Spicy Thai Collard Wraps
- 6 Large Collard Leaves
- 3 tbsp umeboshi plum vinegar
- 3 tbsp unrefined sesame oil
- 3 heaping tbsp raw almond butter
- 1 clove garlic, pressed (can add another as well)
- 2-3 tbsp peeled and finely shredded ginger (grating it can leave it a little stringing, discard that last string chunck)
- ½ cup finely chopped green onions, include greens
- 1-2 kaffir lime leaves, sliced very thin (optional) I have some precut in a jar that I found.
- I use about a tbsp of them.
- ¼ cup lime juice
- 1 ½ tbsp braggs amino acid or coconut aminos liquid
- 1 tbsp maple syrup or Yacon syrup.
- 1 large organic carrot or baby carrots cut into match sticks.

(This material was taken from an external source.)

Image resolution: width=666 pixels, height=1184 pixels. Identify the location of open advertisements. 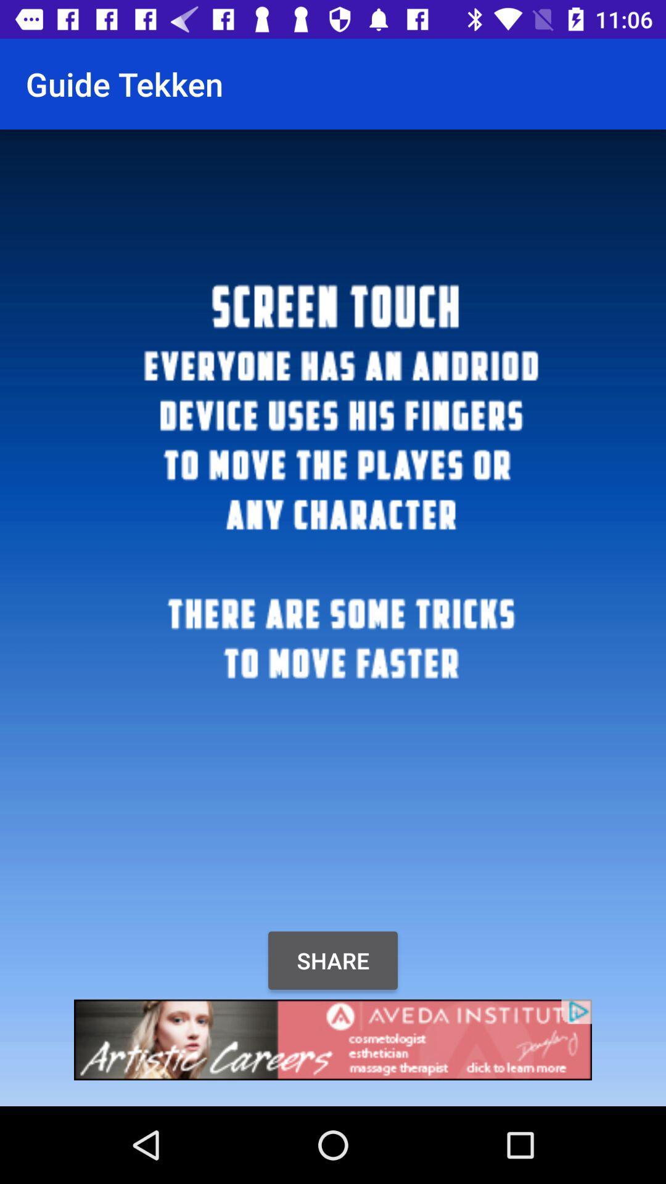
(333, 1039).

I think it is easier to cut the baby carrots. Make sure they are Organic! I just read that commercial baby carrots are soaked in bleach!!!
- 1 small jicama, peeled and cut into match sticks. I often have them cut a whole one in half at the store for me because they usually are large.

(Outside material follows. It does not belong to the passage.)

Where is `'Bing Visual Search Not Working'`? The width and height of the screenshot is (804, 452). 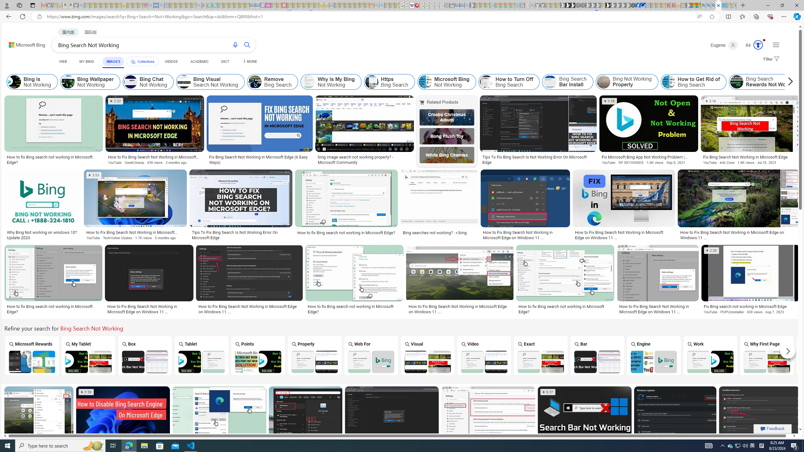 'Bing Visual Search Not Working' is located at coordinates (210, 82).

- 1 small cucumber cut into match sticks
- 4-5 stalks of raw, organic asparagus cut into 1-2 inch pieces
- 1 mango or papaya peeled, seeded and ut into ¼“ strips (optional, I did not do this)
- 2 cups mung bean sprouts (optional)
- 1/2 cup packed mint leaves (fresh)
- 20 basil leaves (fresh)
Bring a lg. Pot of water to a simmering boil. Submerge the collard leaves in the water for about 10 seconds. Remove them with tongs and drain immediately in a colander. Add cold water and ice to them and keep them submerged in ice water or I just added ice and cold water in between each leaf. This halts the cooking process and keeps their vibrant green color. While they cool I begin my next step. When they are cold, you can gently squeeze and blot with a clean dry towel. Toss them or dunk them in a mixture of 1 tbsp of umeboshi plum vinegar to coat and set them aside. You may need more vinegar, just add it. Just make sure they pass through it in the bottom of the bowl, both sides of the collard. I usually do this just as I’m ready to role them out.
In a bowl, mix together the sesame oil, almond butter, garlic, ginger, green onions, kaffir lime, lime juice and remaining 2 tbsp vinegar, braggs, maple syrup, and Sea Salt to taste.This can be made ahead of time and kept for 2 days in a sealed container in the fridge.It is delicious over chopped lettuce or spinach.